Che vuol dire sovranità? Secondo il materialismo storico niente e nessuno è sovrano, perché ogni cosa è tale solo in relazione con un’altra cosa. Dunque una persona è tale solo in rapporto con quello che respira, con quello di cui si alimenta, con le altre specie animali e del rapporto con i propri simili; dunque il lavoro, la casa, le attività culturali, religiose, sportive, artistiche ecc. Se questo vale per la singola persona a maggior ragione vale per un insieme di persone, siano esse una comunità religiosa, un’etnia, una nazionalità, un partito politico, un sindacato ecc. Dunque sovranità e/o autodeterminazione dovrebbe significare volontà, dettata da necessità, di decidere il che fare, ovvero il modo di relazionarsi agli altri. Non dipendendo in tutto e per tutto solo da sé stessi, si entra in rapporto con altre realtà e si cerca di modificare un rapporto da meno favorevole a più favorevole, oppure di imporre la propria volontà per sopraffare l’altro.

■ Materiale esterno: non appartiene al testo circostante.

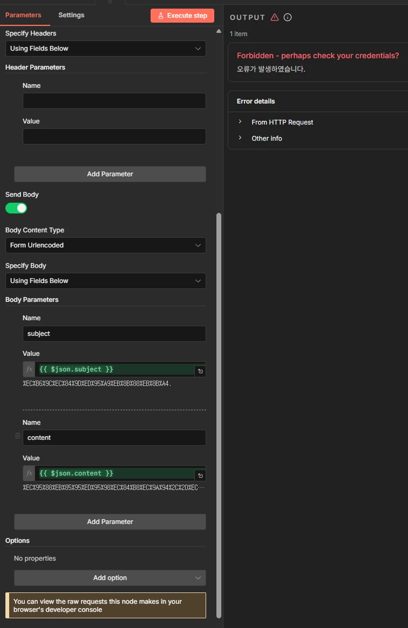Open the Specify Body dropdown

[x=106, y=281]
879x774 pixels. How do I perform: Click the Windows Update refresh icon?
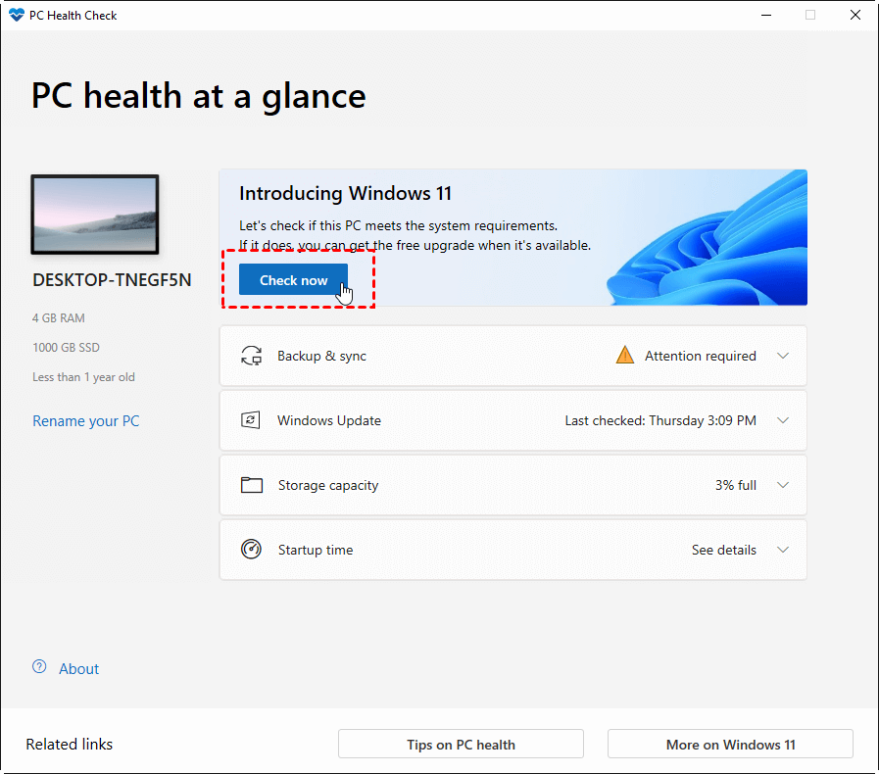(252, 420)
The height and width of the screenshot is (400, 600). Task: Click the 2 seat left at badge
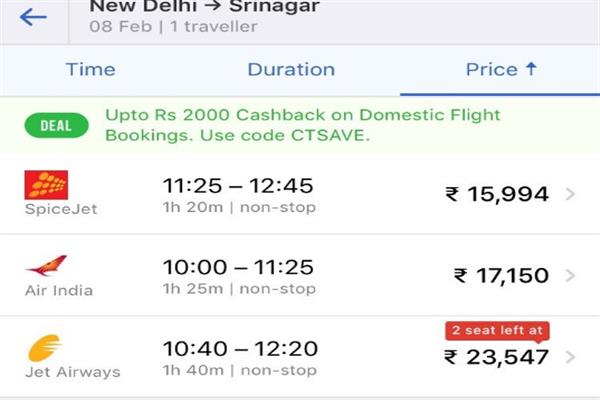(497, 331)

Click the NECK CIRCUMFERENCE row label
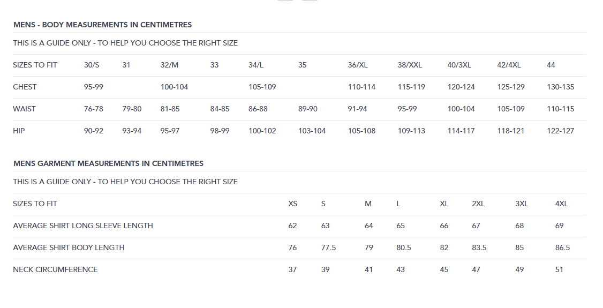click(x=55, y=269)
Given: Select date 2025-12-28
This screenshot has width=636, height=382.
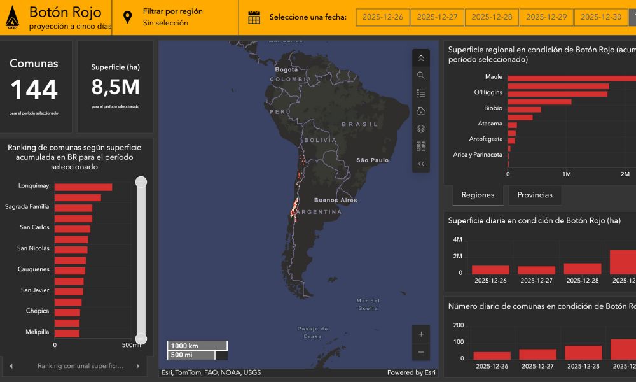Looking at the screenshot, I should [492, 17].
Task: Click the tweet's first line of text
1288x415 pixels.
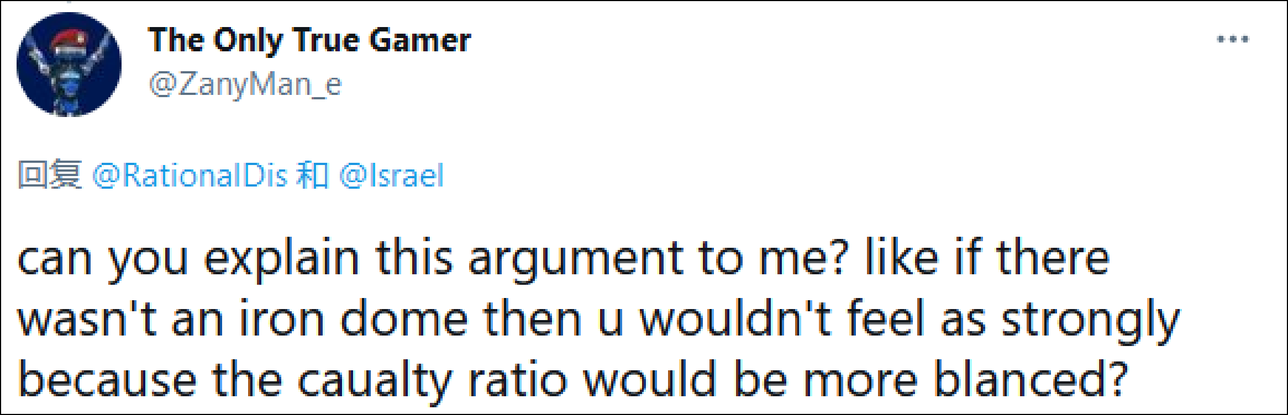Action: (564, 258)
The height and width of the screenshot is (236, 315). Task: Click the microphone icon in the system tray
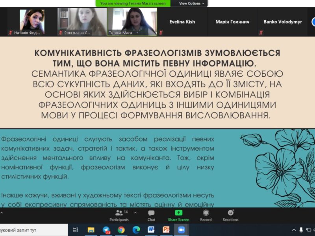301,230
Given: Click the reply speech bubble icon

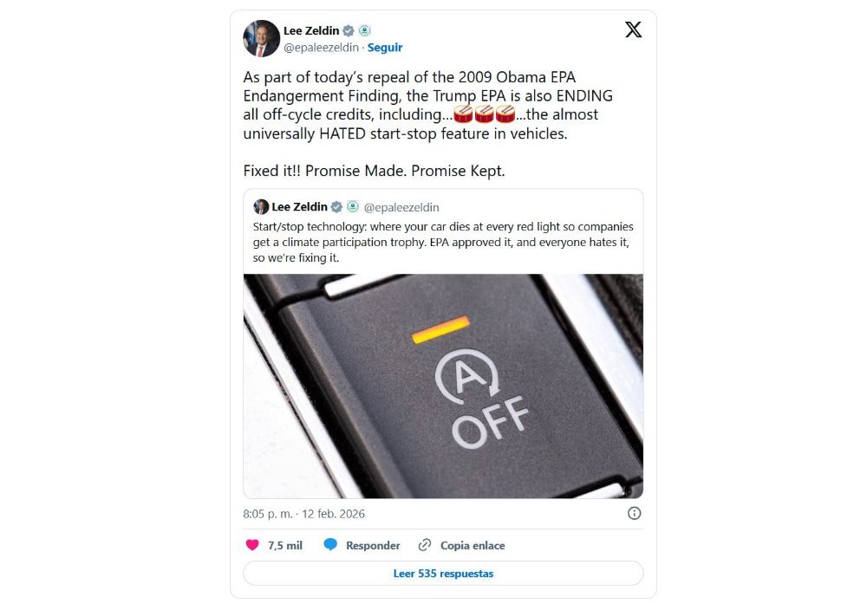Looking at the screenshot, I should [x=330, y=545].
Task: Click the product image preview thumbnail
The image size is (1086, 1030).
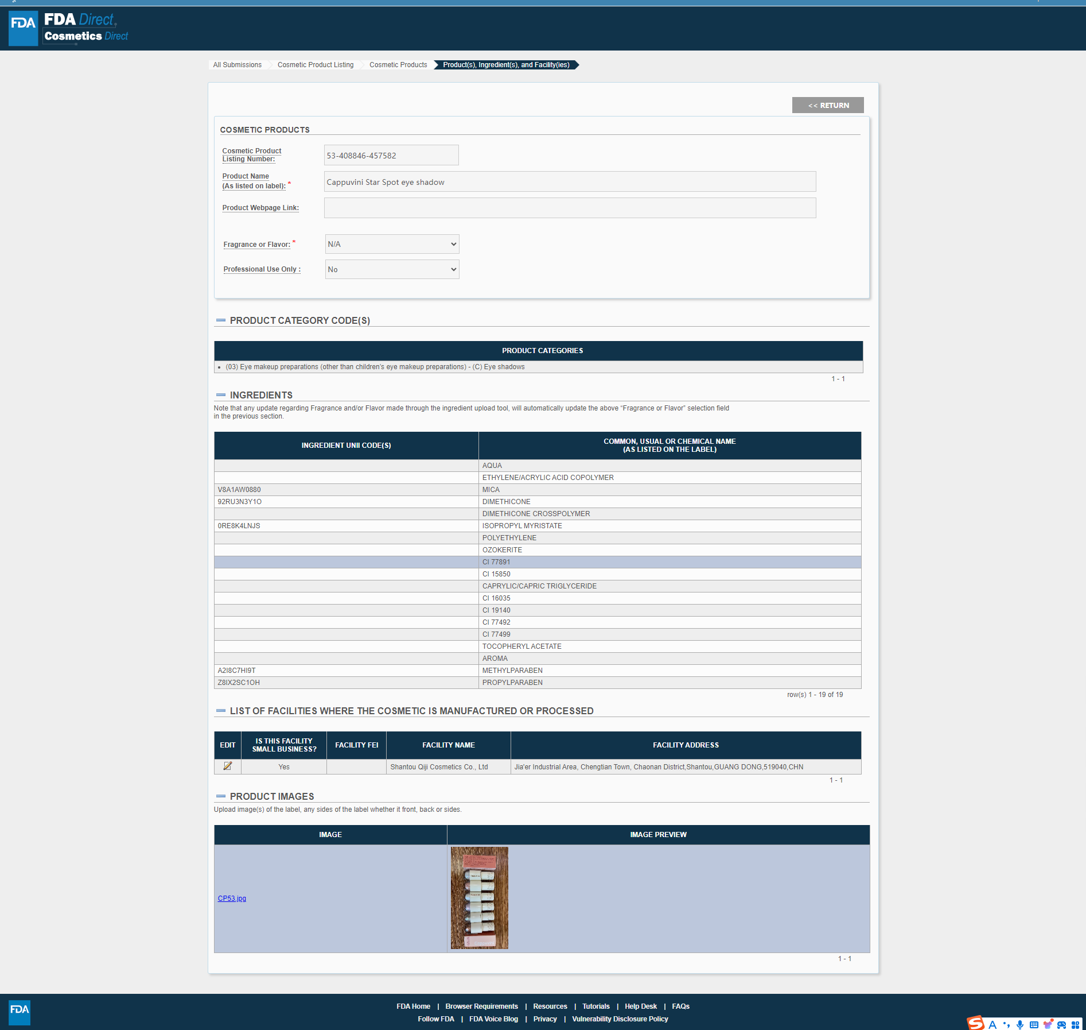Action: tap(479, 898)
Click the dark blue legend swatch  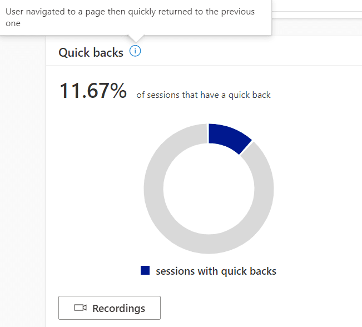(x=146, y=271)
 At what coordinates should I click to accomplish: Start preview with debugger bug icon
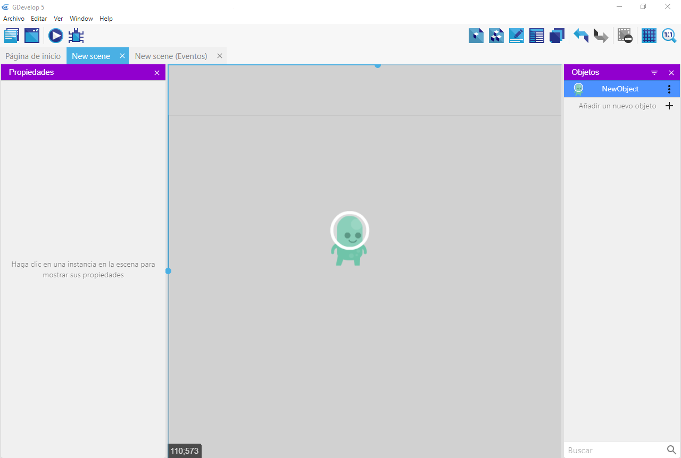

In proiezione di cosa esattamente? E qui si apre uno scenario in cui i sovranisti, sia di destra che di sinistra, brancolano nel buio e si afferrano a delle corde che trovano sul loro cammino e che portano tutte nella stessa direzione obbligata.

Stabilito che la rivoluzione industriale ha liquidato i vecchi imperi, costituito nuove nazioni e introdotta la sovranità nazionale di molti paesi e popoli sul piano politico, ha però lasciato dietro di sé, per tutto un periodo, una scia nella quale molti paesi erano succubi del colonialismo prima e dell’imperialismo poi. Dunque mentre i paesi colonialisti e imperialisti godevano della propria sovranità, i secondi l’avrebbero dovuta conquistare. Si svilupparono, di conseguenza, rivolte di popoli contro il colonialismo e l’imperialismo, allo scopo di partecipare in modo sovrano con uno sviluppo autoctono al modo di produzione capitalistico che si andava espandendo. Altrimenti detto: di partecipare a pieno titolo a quella fase di transizione da un’economia commerciale, artigianale e agricola a una industriale.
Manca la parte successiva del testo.